Here’s what has happened in a week, one perspective, one experience, from one vantage (and I’m only listing a few things).

– I spent two days meeting with strangers to collect toys, clothes and smart phones for a Syrian family arriving in Toronto after spending five years escaping a war. They carried and pulled five small children through seven refugee camps and have been living in a square room in Lebanon for two years awaiting bureaucratic channels and sign-offs in order to come to Canada. They finally feel safe.

– Down in Texas, asylum seekers from Guatemala, Honduras and Nicaragua are still being housed in cages in Walmart. Children under the age of five are still separated from their parents, displaced all over the USA with a disorganized paper trail that could prevent reunification, ever. On a LYFT ride to an event, I listened to Maggie Gyllenhaal and other Hollywood stars read an affidavit from a Honduran mother named Mirian whose only son–at eighteen months–was taken from her in Brownsville, Texas. (Watch #MyNameisMirian.)

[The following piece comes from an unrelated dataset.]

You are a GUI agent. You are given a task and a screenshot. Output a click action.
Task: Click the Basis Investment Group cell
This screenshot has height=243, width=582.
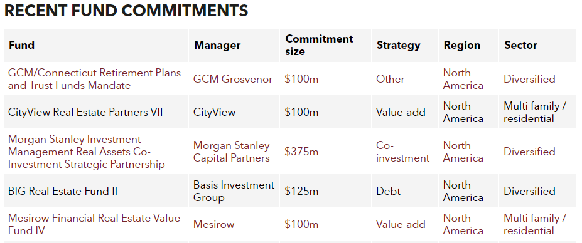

– I received an email from Women’s March America that instructed millions of Americans to send wire coat hangers to their senators, as a protest to Trump’s nomination of Supreme Court Judge Brett Kavanaugh.

– Later that day, I got an email with a statement from one of America’s largest anti-abortion organizations that shared their confidence in the new Supreme Court nominee. (How these people got my email, I do not know.)

– The next day, parked outside of Queen’s Park was a giant pink truck with lettering that read, “Dear MPPs, don’t pander to the religious right. Get your hands off our sex-ed!”

– Later that same day, Premier Doug Ford announced a rollback with sex-ed curriculum in schools across Ontario.

– Even later that day, I had the first of two heated run-ins with anti-choice protesters holding four-foot-tall graphic signage. 

– The next day, I moderated a panel that was discussing equity within the film industry.

– While walking home after that event, a man I had chatted with at the cocktail portion of event added me on Facebook. His profile picture showed him embracing Woody Allen. I didn’t add him.

– Over the weekend, I watched the Syrian mom, with whom I have corresponded for two years, gently swing in a Toronto park. She smiled and I wondered if it was the first time she was able to breathe in five years. Her children played with my child; it didn’t matter that they didn’t speak the same language.

– Last night, I sat down to watch Generation Wealth, a documentary being released later this month that basically documents how capitalism–our societal disease–has spread like unrelenting cancer since the 1980s.

And that is a snippet of what life is like today. I haven’t pointed at the major international news headlines or the season 2 finale of The Handmaid’s Tale, but this is life as I fumble through it, in Toronto, in July, under a tree, with a hotdog. 

The pendulum is swinging at an erratic pace; it has been for months on end. At this juncture, I cannot tell if the heart attack has happened and we’re trying to revive, or if it’s yet to occur. All that is certain is that life cannot continue as is; we either change or die. But I choose to believe that the mother on the swing, who smiles and laughs, is stronger than all the men who conceived “the dream” to begin with.